We see the relevance of this issue in the so-called Axial Age phenomenon: almost everything relevant to human
culture undergoes massive high-speed transformation, we get two religions,
philosophy, the birth of science, the first democracy, and even the first
theories of evolution! We see this happening in a complex relation of free
action and historical dynamics. We can hardly claim that the earlier versions of
such processes at the dawn of man happened through genetic accidents. We lose confidence in Darwinian theory, to say the least.
Note also that those who wish to separate biological from cultural or
historical evolution think nothing of comparing biological or genetic evolution
to economic evolution, in some kind of 'self-organization' or 'spontaneous
order'. We can see however that economic comparisons just don't foot the bill.
This type of confusion is rife among Darwinians, especially midst their
denials.
The eonic model makes a formal distinction between eonic sequence and econosequence in the model.
What economies do and what cultures do are separate. The eonic sequence is missing in economic theory, yet it is
there in world history! The point is that, as Hayek noted (or perhaps failed to
note in
some confusion, the institutions required for capitalism appear by a different
route! You see this if you consider the relation of slavery and economy. There
is no spontaneous order producing abolition, and no contradiction between
capitalism and slavery. In fact the birth of modern capitalism threatened to
make slavery worse! But the emergence of these other factors, among them the
abolitionist movement, show a high degree of eonic correlation, the eonic
sequence claims these.
Such confusing, but definite distinctions, and factors, show how treacherous
these questions are, and how dangerous it is to project a simple mechanism like
natural selection backwards on undocumented eras, then forwards again on
history. It is pure speculation, speculation that runs out of luck once we see
the eonic effect (which isn't all that easy). But even a cursory examination of world history
in light of the eonic effect will show that competition, survival of the
fittest, are destructive processes liable to weaken forces of complex advance.

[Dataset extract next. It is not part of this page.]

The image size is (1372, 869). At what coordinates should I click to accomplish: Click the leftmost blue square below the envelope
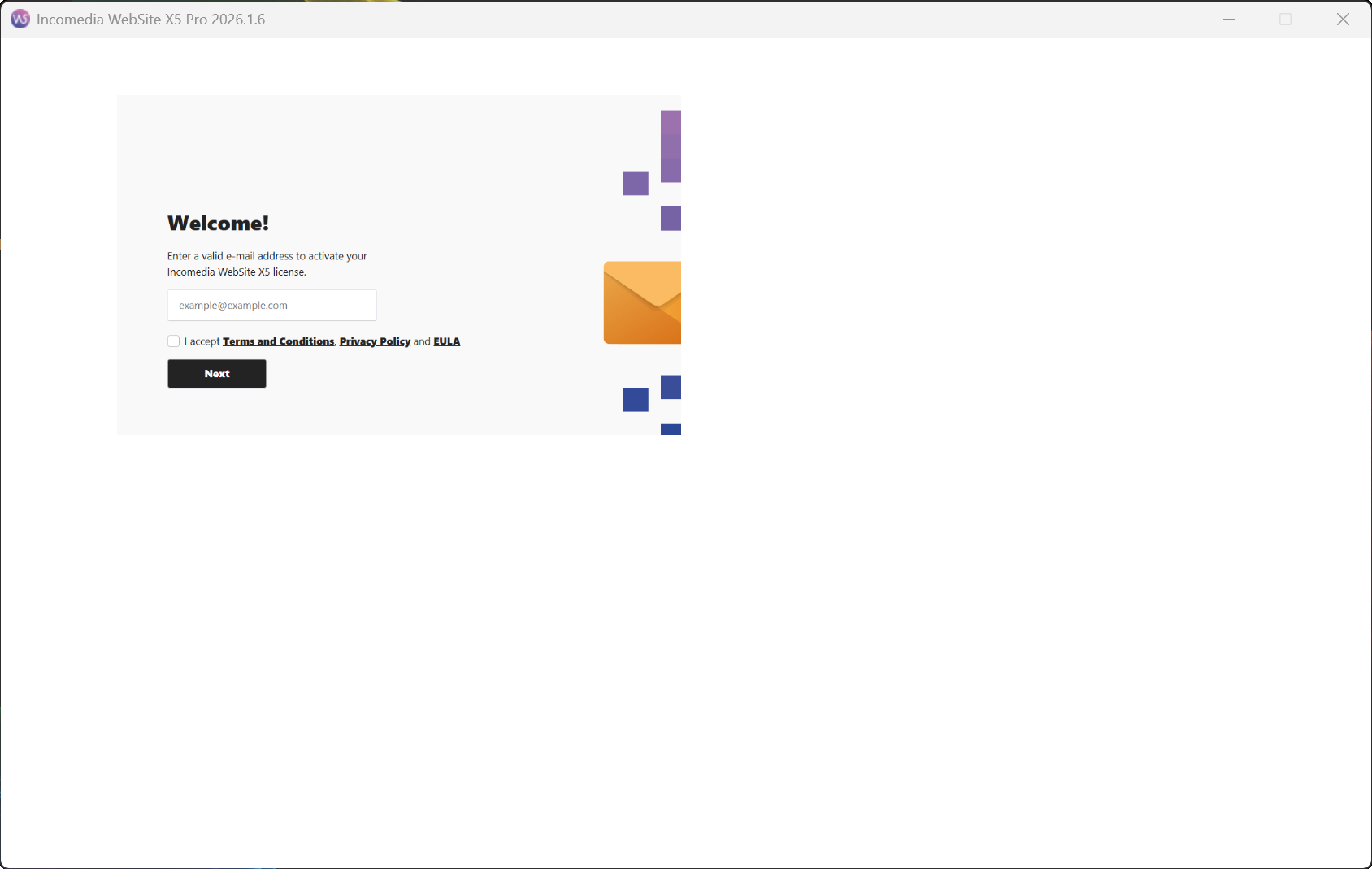[635, 400]
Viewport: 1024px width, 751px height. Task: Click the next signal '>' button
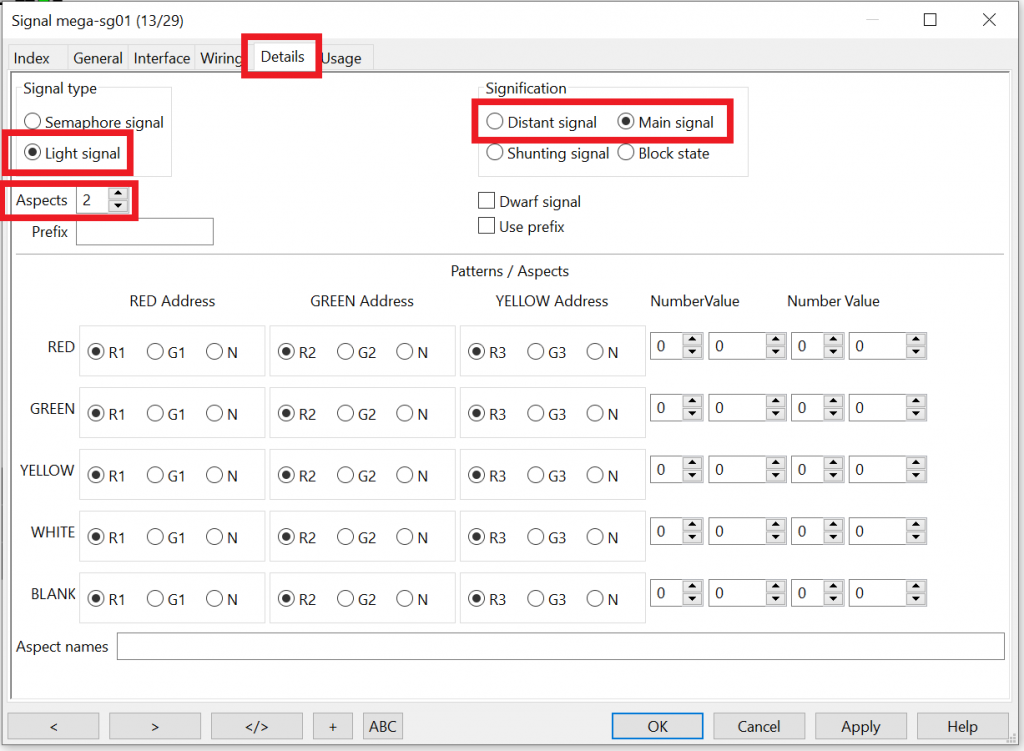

Time to face reality. Survival of the fittest heads to the Roman Games. The
eonic evolution of civilization produces the Theatre of Dionysos. The
strongest seem to win in the end, but the eonic sequence shows the real advances
regenerate from an often weak position toward later mainstream status, the best
example being the Greek where the birth of democracy is almost stillborn, and
appears in relation to eonic sequence, first time failing, second time,
stronger.
This is almost the opposite of anything like natural selection. So it is
clear why Social Darwinism is the curse of Darwin's theory, and one that won't
go away, because the theory misses the point. The point is confused by the fact
that even higher advances must pass the natural selection test. But in the early
stages they need protection.
As developed in the text of WH&EE, the exact point of contact between biological and cultural evolution will
occur in the 'evolution of freedom', i.e. in the combined genetic factor
in volition and the non-genetic, if any, exercise of freedom. These two braid
together, but must be distinct. We simply have no evidence of how this happened,
or even how it works in man as he is. It is very dubious to simply decree a
priori that volition arises as an adaptation via mutation.